Compression knitwear is knee socks, leg warmers, stockings, tights. It varies in compression strength. Selecting the optimal option individually is the task of a phlebologist.
Patients are also advised to lose weight if they are overweight and especially obese. Losing body weight means unloading the veins. When prescribing a diet, attention is also paid to the prevention of constipation in order to prevent constantly increased venous pressure.
The patient must be prescribed therapeutic exercises or exercise therapy. Swimming is especially beneficial.
In addition, drug therapy is carried out with the following types of drugs:
- angioprotectors;
- bioflavonoids;
- anticoagulants;
- local anesthetics;
- glucocorticosteroids.
An additional measure is external agents, that is, heparin-based gels and ointments.
Surgery
Radical method of treating chronic venous insufficiency. Indications for surgery are severe symptoms, pathological reflux, progression of trophic ulcers, low effectiveness of conservative treatment, pronounced progression of CVI.
Basic techniques:
- laser;
- surgical;
- ablative;
- bypass;
- phlebectomy, endoscopic phlebectomy.
Preparing for surgery
The patient undergoes a duplex scanning of the veins, as well as a standard examination, which includes:
- ECG;
- fluorography;
- coagulogram;
- general and biochemical blood tests;
- general urine analysis;
- blood tests for infections, group and Rh factor.
The test results are provided to the therapist. You also need to consult with an anesthesiologist.
Before the procedure, the patient should remove hair from the intended intervention area. The last meal is 4-6 hours before.
Progress of the operation
- Laser technique . Allows you to eliminate varicose veins and significantly enlarged veins. The affected vessel is irradiated from the inside with a laser at high temperature. As a result, its walls “stick together”, and gradually it completely disappears. No incisions are needed - just punctures. The procedure is carried out under ultrasound control.
- Surgery . To access the affected veins, several small incisions are made in the skin and soft tissue. The surgeon either completely removes the damaged vessel or ties the veins that connect the deep and superficial (in the area of the legs). Surgery is performed when the veins are significantly dilated.
- Phlebectomy . Removal of small veins. Several small incisions are made on the skin under local anesthesia, through which the doctor gains access to the affected vessel and removes it.

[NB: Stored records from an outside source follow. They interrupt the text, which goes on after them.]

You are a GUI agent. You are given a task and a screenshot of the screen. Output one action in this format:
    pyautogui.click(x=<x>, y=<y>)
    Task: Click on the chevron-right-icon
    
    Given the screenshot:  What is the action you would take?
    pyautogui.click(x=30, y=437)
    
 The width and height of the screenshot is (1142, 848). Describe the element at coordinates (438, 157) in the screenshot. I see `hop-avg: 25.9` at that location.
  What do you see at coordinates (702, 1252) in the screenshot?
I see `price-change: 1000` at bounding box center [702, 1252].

- Endoscopic phlebectomy . A microcamera is inserted into the vessel, allowing the doctor to remove the affected vein under visual control. The method is applicable when ulcers are present.
- Ablation . A flexible catheter is inserted into the vein. The heating electrodes, which are located at its end, thermally act on the venous wall, destroying it.
- Bypass surgery . An artificial vessel is used that connects the veins so as to allow blood flow to bypass the damaged area. Usually performed with the development of CVI and severe venous damage.
Rehabilitation
In the first days, swelling, hematomas and compactions in the affected area are possible. If stitches were applied, they are removed after 7-10 days.
From 1 to 2 months you need to constantly wear compression garments, and then - for the period recommended by your doctor - only during the day. Also, depending on the type and scale of the intervention, the patient is prescribed medications (primarily painkillers), physiotherapy, and exercise therapy. Walking at a calm pace is recommended.
Overheating of the intervention area and heavy physical activity are completely eliminated for about 2 months. During sleep, your legs should be placed on a slight elevation - about 15 cm.